If you have a dual front brake system, you should repeat the process for the other disc. The second side should go faster as the top of the line is already flushed, and only the bottom needs to be done. If you only have a single disc, then you are almost done.

The front brake configuration on my XJ700. You can see the second disc on the other side of the wheel.

After you've flushed the entire line (two sides or just one) all that is left is filling the master cylinder back to the level indicated by the level viewing window.

The refilled and recapped master cylinder with the level above the lower limit.

That's all there is to it. It should take about an hour and a half your first time, and closer to an hour subsequent times. Be sure to thoroughly test the system before riding.

Josh Orndorff Sat, 09/08/2012 - 21:59

Replacing a master cylinder's viewing lens

Replacing a master cylinder's viewing lens

Most bikes use a hydraulic system for the front, or both front and rear brakes. My XJ700 uses a dual-disc hydraulic system for the for the front wheel only. Maintaining the specified level and quality of brake fluid in the master cylinder for such systems is critical, so there is almost always a clear plastic window in the side of the master cylinder that allows you to monitor the fluid level and color. Unfortunately, as bikes age, these windows become hazy and cracked which makes monitoring the fluid impossible. Eventually the window may even start to leak. Luckily, it is pretty straight-forward to replace and old window with a new glass one that looks great and doesn't leak.

    You will need:
  • New Lens
  • Screw driver
  • RTV Silicone
  • Precision Knife
  • Aerosol brake cleaner

My lens was so old that it started leaking. You can see that the leaking brake fluid eroded some of the paint from the outside of the master cylinder. It got bad enough that I accidentally punched a hole right through the lens with my bare finger. It is not uncommon for old bikes to have lenses like this, but replacing them is so easy that I will never let mine get like this again. The first step in this process is to remove the master cylinder cap and empty out any remaining brake fluid either with paper towels or a vacuum pump.

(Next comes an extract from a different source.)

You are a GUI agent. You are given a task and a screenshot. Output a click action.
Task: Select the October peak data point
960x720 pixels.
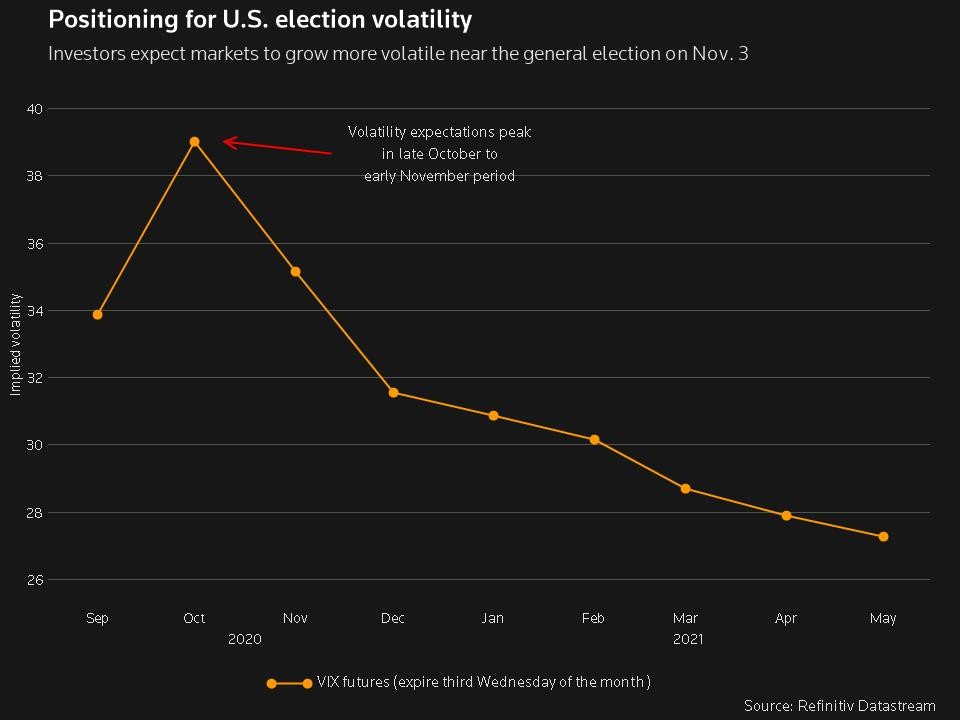[x=194, y=142]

Drained master cylinder still sporting the old broken lens

Next, dig out the old lens in chunks. I used a flat tip screwdriver for this, but pretty much any tool will do. There is really no reason to try to keep your old crusty lens in one piece, so just chip away at it. If your bike has a chrome trim or other metal ring around the lens, leave it in place. You can see that mine has a metal ring around the hole and a back plate. This is a pretty common design, and you will want to leave it in place.

The bulk of the old lens has been removed, but there is still lots of residue along the trim ring

After you have most of the plastic removed, you can get out a precision knife such as an X-acto to clean out the rest of the small plastic chunks, hardened brake fluid, gasket, and any other crud that has built up around the lens. Take your time, and get all of this out thoroughly because if you don't your new lens will be leaking in no time.

Cleaning the hole with a X-acto knife

When you have all the debris removed from the area clean it with brake cleaner, and wipe it down with a paper towel several times, then let it dry for several minutes. When you are done with hole should be impressively clean, possibly even new looking.

The lens hole after it has been cleaned with a knife and brake cleaner

Now you are ready install the new lens. Read and follow all of the instructions on the packaging of your RTV silicone. Sparingly apply a ring of silicone around the outside of the lens or the inside of the hole in the master cylinder. Quickly seat the lens in place making sure that the silicone seals the joint all the way around the circumference of the lens. The silicone will skin in less than 30 minutes, but will not dry to full strength for 24 hours. Let the silicone dry over night and then refill and flush the brake system.

The completed product. Notice how easy it is to see the fluid level.

The process is pretty straightforward, and not counting the drying time, it should take a little over an hour. Obviously you will want to thoroughly test the system to be sure it is safe before any real riding.